Quick answer: Watch for the new version crashing more than the previous one, a serious problem the update introduced, damage spreading fast, and a known-good previous build available. Rolling back is the fastest way to stop the bleeding.

When an update goes bad, rolling back is often the fastest way to stop the bleeding. Here are the signs you should roll back an update.

The New Version Crashing More Than the Previous One

The direct sign is the new version crashing more than the build it replaced, the update made stability worse. If per-version comparison shows the new build's crash rate clearly higher than the previous one (a regression), and it's serious, rolling back to the previous good build is the fastest fix.

Bugnet tracks crash rate per version, so the new build crashing more is visible.
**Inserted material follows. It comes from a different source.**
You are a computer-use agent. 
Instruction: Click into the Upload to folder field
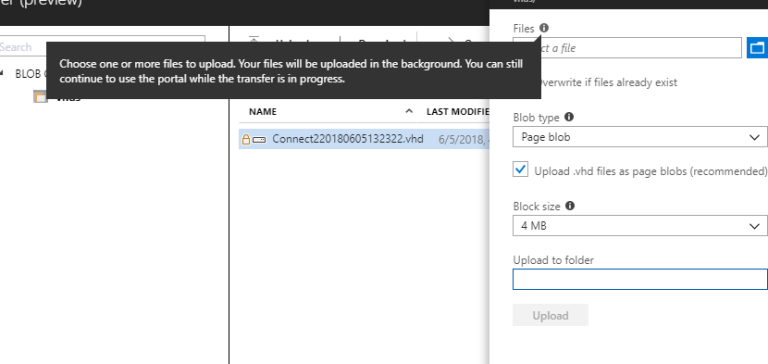pos(640,279)
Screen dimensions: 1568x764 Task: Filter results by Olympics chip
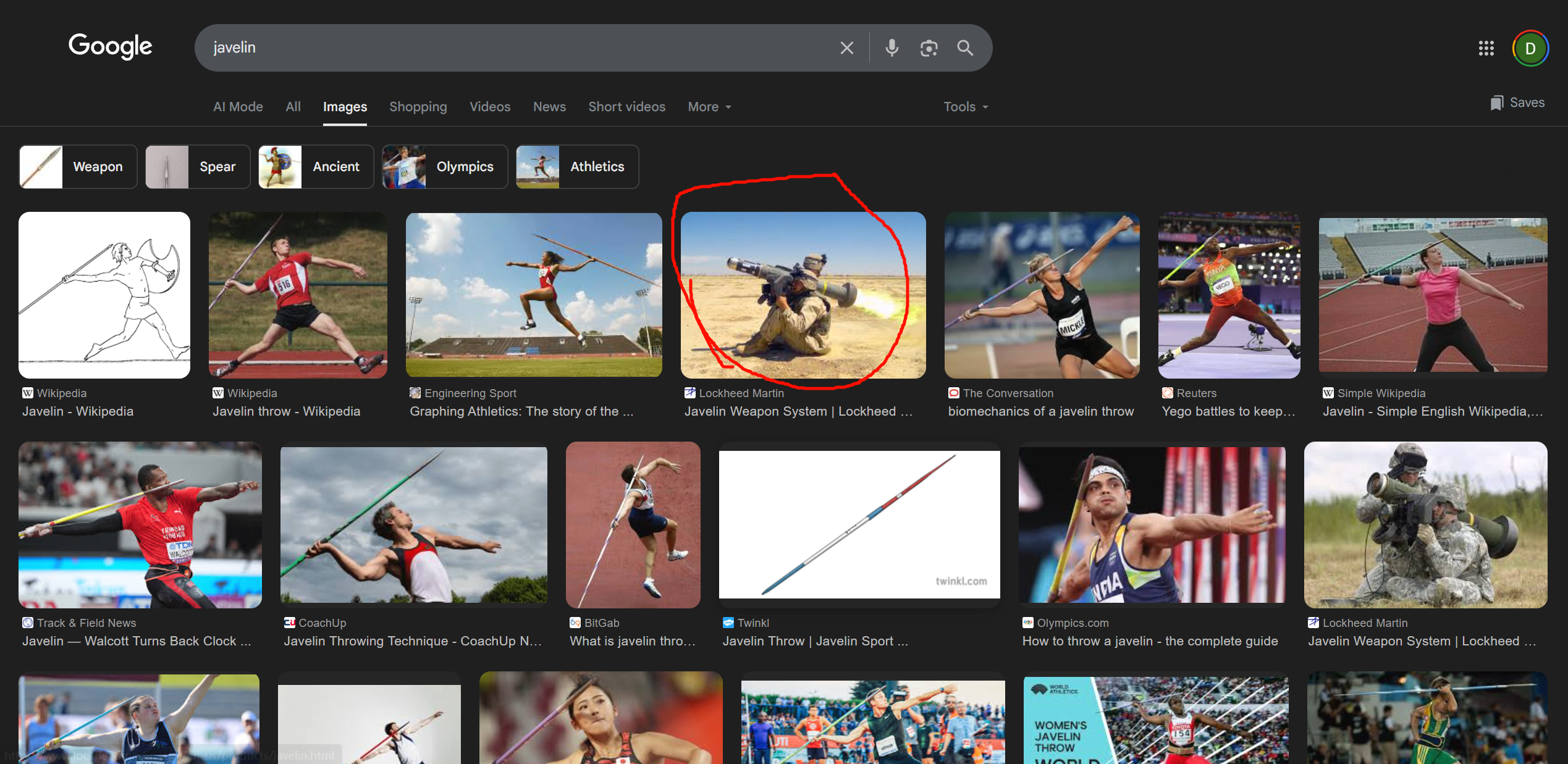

The new version crashing more than the previous one is the direct sign you should roll back, and per-version crash tracking is what reveals it (the new build's rate clearly above the old one's), giving you the data to decide, if the update made stability clearly worse, rolling back to the previous good build stops the bleeding fast.

A Serious Problem the Update Introduced

A sign is a serious problem the update introduced, a crash spike, a game-breaker, a broken feature, that's hitting players and clearly came from the update. If the update introduced a serious problem (confirmed by the timing and per-version data), and it's bad enough, rolling back removes it fast by reverting to the build without it.

Bugnet tracks crashes per version, so problems the update introduced are identifiable. A serious problem the update introduced is a sign you should roll back, and per-version tracking confirms it came from the update (new signatures or a higher crash rate on the new build), so you know rolling back to the previous build (which didn't have the problem) will remove it, the fastest fix for a serious update-introduced problem.

The Damage Spreading Fast and a Known-Good Build Available

Signs include the damage spreading fast (the problem hitting more players as they update) and a known-good previous build available to roll back to. If a serious problem is spreading fast and you have a good previous build, rolling back is warranted, it stops the spread immediately by reverting players to the working build.

Bugnet's per-version tracking confirms which build is good to roll back to and when the rollback resolves the problem. The damage spreading fast and a known-good build available are signs you should roll back, the spreading damage makes fast mitigation urgent, and a known-good previous build gives you a working build to revert to, per-version tracking confirms which build is good (and later that the rollback resolved the problem), so you can roll back confidently to stop the spreading damage.

Watch for the new version crashing more than the previous one, a serious problem the update introduced, damage spreading fast, and a known-good previous build available. Rolling back is the fastest way to stop the bleeding.